4-vc-dimension
VC Dimension
Recall that in Massart lemma, we transfer our focus from the hypothesis set to \(\{ [h(x_1),\dots,h(x_n)]: h \in \mathcal{H} \}\) to give \(M\). Another aspect is this set’s cardinality \(t\), especially its relation with \(n\) and \(d\). In classification task, \(t\textendash n\) relation corresponds to label assignment which easily goes to exponential. But we particularly hope that this is not the case.
We restrict ourselves to binary classification task and zero/one-loss in this section.
Definition: shattering coefficient. Given a function set \(\mathcal{F}\) whose members map a feature vector \(x \mapsto \mathcal{X}\) to \(\mathcal{Y} = \{ 0,1 \}\), we define shattering coefficient \(s(\mathcal{F}, n)\) as the maximum number of different label assignment over datasets of size \(n\), i.e. \(\{ x_1,\dots,x_n \} \to \mathcal{X}^n\): \[ s_\mathcal{F}(n) \triangleq \max_{x_1,\dots,x_n \in \mathcal{X}} \left| \{ [f(x_1),\dots,f(x_n)]: f \in \mathcal{F} \} \right| \] A trivial upper bound for shattering coefficient is \(2^n\).
Corollary: Massart lemma applied to shattering coefficient. Given function set \(\mathcal{F}\) whose members map the input to \(\mathcal{Y} = \{ 0,1 \}\), a direct application of Massart lemma (\(M=1, t = s_\mathcal{F}(n)\)) gives the following bound on its empirical Rademacher complexity over every dataset \(\mathrm{X}\) of size \(n\): \[ \newcommand{\r}{\mathsf{R}} \hat \r_\mathrm{X}(\mathcal{F}) \le \sqrt{\frac{2 \log s_\mathcal{F}(n)}{n}} \] As a result, \[ \r_n(\mathcal{F}) \le \sqrt{\frac{2 \log s_\mathcal{F}(n)}{n}} \]
Definition: VC dimension. Given a function set \(\mathcal{F}\) with Boolean output in \(\mathcal{Y}=\{ 0,1 \}\), we define its VC dimension \(\newcommand{VC}{\mathrm{VC}} \VC(\mathcal{F})\) as the size \(n\) of the largest dataset \(S\) that can be shattered by \(\mathcal{F}\): \[ \VC(\mathcal{F}) = \sup\{ n: S_\mathcal{F}(n) = 2^n \} \] where \[ S_\mathcal{F}(n) = \left| \{ [f(x_1),\dots,f(x_n)]: f \in \mathcal{F} \} \right|,\ x_1\dots,x_n \in S \]

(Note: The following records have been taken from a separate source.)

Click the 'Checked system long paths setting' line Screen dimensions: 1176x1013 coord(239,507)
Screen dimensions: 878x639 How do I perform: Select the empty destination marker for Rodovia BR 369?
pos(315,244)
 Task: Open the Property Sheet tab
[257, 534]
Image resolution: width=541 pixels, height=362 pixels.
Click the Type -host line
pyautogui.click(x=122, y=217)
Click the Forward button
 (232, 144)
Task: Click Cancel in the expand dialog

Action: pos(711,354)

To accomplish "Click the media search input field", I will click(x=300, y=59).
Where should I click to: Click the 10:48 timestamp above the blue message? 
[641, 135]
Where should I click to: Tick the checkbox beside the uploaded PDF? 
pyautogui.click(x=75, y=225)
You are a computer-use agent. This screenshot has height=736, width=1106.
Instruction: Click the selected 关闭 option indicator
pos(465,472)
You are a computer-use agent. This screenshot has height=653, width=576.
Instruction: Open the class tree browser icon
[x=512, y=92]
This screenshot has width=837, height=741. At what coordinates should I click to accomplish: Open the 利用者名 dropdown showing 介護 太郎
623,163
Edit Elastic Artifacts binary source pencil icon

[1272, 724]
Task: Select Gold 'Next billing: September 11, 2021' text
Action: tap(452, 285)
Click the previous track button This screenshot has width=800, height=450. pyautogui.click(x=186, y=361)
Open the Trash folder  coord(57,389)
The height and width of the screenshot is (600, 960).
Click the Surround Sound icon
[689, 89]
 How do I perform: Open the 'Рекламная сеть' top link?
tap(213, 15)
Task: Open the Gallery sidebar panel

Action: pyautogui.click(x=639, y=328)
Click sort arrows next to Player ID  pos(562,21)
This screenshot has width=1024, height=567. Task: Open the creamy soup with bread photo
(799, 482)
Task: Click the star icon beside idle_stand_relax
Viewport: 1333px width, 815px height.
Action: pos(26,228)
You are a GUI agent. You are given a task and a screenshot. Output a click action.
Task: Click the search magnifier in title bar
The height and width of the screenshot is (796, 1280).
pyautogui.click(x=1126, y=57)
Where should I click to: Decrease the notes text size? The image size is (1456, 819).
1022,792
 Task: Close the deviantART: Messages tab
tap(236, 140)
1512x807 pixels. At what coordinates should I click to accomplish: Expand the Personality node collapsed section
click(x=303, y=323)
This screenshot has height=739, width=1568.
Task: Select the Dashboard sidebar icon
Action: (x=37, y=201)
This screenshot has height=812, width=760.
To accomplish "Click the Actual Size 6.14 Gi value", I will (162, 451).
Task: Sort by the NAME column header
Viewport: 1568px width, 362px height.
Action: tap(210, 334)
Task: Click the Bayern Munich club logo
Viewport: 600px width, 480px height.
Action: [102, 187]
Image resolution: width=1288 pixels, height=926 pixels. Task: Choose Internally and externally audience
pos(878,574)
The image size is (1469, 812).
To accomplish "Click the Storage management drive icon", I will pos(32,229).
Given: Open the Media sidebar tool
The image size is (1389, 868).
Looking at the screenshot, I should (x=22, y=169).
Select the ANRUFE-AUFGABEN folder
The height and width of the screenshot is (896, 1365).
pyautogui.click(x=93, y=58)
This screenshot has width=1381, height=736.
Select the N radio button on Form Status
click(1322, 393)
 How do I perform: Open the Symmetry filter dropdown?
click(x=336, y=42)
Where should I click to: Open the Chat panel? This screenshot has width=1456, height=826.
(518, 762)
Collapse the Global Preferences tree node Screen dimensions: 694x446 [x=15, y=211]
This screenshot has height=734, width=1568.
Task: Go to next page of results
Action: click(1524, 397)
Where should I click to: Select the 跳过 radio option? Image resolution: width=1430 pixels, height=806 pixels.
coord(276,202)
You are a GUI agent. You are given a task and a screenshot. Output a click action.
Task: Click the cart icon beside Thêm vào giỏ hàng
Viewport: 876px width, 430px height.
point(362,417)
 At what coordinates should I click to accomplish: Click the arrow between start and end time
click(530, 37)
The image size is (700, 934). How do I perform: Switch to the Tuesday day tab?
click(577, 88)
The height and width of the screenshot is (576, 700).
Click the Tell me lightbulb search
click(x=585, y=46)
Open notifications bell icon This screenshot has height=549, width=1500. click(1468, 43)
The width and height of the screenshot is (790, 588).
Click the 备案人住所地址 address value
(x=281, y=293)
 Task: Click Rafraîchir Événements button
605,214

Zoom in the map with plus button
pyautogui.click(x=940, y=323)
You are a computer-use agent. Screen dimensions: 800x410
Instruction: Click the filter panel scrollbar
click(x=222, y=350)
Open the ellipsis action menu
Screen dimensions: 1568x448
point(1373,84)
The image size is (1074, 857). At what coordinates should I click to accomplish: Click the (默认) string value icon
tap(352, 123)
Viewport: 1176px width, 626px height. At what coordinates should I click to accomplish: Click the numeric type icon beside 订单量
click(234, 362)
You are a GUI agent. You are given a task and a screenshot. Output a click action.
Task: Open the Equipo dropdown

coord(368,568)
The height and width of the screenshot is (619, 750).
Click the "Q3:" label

VC dimension kind of reflects the richness of the function set in classification task.
Examples
Here are some examples of function set:
Interval functions: \(\mathcal{F}_\text{int} = \{ f_{a,b}(x) = \one[a \le x \le b]: a,b \in \R \}\)
The VC dimension is \(2\). Actually, the shattering coefficient \(s_{\mathcal{F}_\text{int}}(n)\) for the set of interval functions is \(\binom{n+1}{2} + 1\).
The implication of this example is that the VC dimension is usually the dimension of parameter that characterizes the function set.
Binarized sinus functions: \(\{ f(x) = \one[\sin(\omega x) \le 0]: \omega \in \R \}\)
The VC dimension is \(\infty\). We show this by construction. Consider the data points \(x_1,\dots,x_n\) where \(x_i = 2^i\). Denote as \(y_1,\dots,y_n\) the output. Then it is necessary that \(\omega x_i\) is between \((2k_i+1)\pi\) and \((2k_i + 2y_i)\pi\) for some \(k_i\). We show that setting \(\omega = (0.y_1 \cdots y_n)_2 \pi\) suffices. \[ \begin{aligned} \sin(\omega x_i) &= \sin((y_1 \cdots y_i.y_{i+1} \cdots y_n)_2 \pi) \\ &= \sin((y_i.y_{i+1} \cdots y_n)_2 \pi) \\ &= y_i \end{aligned} \] This holds for any \(y_1,\dots,y_n\). As a result, the shattering coefficient for the set of binarized sinus functions is \(2^n\).
The implication of this example is that even when there is only one parameter, the VC dimension can go to infinity.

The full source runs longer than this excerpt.